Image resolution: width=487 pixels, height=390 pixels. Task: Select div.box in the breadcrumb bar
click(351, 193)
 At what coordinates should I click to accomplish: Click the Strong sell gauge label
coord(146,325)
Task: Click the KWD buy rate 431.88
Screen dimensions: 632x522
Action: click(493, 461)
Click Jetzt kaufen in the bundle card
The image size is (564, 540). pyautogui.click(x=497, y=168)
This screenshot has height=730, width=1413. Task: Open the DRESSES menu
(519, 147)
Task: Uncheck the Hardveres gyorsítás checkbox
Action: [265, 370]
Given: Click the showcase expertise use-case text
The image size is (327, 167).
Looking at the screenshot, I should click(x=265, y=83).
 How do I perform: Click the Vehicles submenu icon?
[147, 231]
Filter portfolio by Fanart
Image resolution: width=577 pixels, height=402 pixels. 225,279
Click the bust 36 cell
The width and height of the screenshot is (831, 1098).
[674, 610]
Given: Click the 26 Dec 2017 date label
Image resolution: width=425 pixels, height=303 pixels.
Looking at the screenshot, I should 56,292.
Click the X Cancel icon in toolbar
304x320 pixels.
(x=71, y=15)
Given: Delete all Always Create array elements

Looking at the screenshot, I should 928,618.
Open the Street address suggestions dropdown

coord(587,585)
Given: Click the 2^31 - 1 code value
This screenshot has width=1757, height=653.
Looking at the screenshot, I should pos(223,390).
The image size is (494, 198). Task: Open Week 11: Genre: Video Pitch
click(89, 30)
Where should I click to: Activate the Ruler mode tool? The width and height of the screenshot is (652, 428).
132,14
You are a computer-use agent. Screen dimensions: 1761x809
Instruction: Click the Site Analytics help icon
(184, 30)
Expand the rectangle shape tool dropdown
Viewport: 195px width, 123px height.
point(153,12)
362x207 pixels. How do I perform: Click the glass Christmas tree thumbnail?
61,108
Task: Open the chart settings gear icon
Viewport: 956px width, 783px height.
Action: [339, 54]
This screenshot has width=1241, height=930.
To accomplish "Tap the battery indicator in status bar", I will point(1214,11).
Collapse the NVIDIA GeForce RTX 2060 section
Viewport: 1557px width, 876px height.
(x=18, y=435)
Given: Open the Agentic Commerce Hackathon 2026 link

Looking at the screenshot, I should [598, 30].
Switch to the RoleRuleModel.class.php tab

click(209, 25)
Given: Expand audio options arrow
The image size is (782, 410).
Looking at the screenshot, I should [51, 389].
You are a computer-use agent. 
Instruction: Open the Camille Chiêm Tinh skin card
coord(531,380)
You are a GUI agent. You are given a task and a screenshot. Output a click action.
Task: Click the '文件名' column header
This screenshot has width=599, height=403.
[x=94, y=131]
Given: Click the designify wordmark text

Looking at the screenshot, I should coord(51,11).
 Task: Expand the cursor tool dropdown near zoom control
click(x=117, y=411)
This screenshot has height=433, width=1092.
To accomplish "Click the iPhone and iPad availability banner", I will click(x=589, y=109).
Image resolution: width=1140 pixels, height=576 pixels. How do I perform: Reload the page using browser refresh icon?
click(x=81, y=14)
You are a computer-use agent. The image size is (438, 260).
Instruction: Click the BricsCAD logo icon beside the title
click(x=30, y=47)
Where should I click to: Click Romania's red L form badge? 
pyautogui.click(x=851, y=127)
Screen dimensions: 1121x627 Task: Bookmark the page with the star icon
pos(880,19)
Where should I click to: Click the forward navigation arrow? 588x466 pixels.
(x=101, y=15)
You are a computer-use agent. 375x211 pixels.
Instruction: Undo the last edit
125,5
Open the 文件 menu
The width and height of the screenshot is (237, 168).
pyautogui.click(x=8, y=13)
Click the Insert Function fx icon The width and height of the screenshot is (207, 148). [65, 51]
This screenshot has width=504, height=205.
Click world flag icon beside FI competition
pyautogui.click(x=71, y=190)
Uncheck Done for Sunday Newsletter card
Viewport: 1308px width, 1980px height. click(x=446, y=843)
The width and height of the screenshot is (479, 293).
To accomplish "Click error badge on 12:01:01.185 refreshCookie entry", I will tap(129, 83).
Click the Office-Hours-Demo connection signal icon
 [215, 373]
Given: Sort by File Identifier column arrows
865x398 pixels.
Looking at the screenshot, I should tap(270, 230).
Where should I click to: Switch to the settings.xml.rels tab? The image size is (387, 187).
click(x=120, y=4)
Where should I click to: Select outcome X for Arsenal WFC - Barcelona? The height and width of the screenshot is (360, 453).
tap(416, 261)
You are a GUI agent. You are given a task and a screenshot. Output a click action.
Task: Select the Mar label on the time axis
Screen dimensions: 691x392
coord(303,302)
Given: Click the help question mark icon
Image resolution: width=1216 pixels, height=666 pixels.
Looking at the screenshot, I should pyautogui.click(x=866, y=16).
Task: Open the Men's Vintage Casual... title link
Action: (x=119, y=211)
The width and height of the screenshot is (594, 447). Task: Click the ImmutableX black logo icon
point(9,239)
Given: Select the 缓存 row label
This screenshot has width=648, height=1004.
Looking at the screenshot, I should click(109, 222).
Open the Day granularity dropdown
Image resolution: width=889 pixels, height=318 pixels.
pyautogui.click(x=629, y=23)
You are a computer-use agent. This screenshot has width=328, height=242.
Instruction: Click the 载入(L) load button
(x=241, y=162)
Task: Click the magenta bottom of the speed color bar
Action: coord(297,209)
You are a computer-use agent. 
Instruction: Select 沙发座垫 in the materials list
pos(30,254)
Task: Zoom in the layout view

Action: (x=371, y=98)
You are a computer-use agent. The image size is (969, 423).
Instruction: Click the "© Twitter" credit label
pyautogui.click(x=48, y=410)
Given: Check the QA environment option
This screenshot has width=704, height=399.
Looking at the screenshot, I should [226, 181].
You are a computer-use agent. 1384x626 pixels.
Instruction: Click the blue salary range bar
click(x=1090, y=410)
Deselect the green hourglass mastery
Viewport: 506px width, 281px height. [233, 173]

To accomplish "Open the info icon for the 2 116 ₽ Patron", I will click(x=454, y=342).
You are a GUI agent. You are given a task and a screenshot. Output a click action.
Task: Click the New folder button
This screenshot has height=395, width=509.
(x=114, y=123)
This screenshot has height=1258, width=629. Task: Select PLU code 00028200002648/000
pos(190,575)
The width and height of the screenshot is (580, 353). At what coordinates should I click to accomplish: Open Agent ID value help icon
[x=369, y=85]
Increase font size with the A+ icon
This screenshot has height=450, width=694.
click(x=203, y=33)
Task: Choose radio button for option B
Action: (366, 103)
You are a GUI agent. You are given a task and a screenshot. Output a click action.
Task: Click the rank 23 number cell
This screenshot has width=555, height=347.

### Exercise
Among the records above, count the lines that include the word "computer" and state the number by itself.

### Solution to this problem
8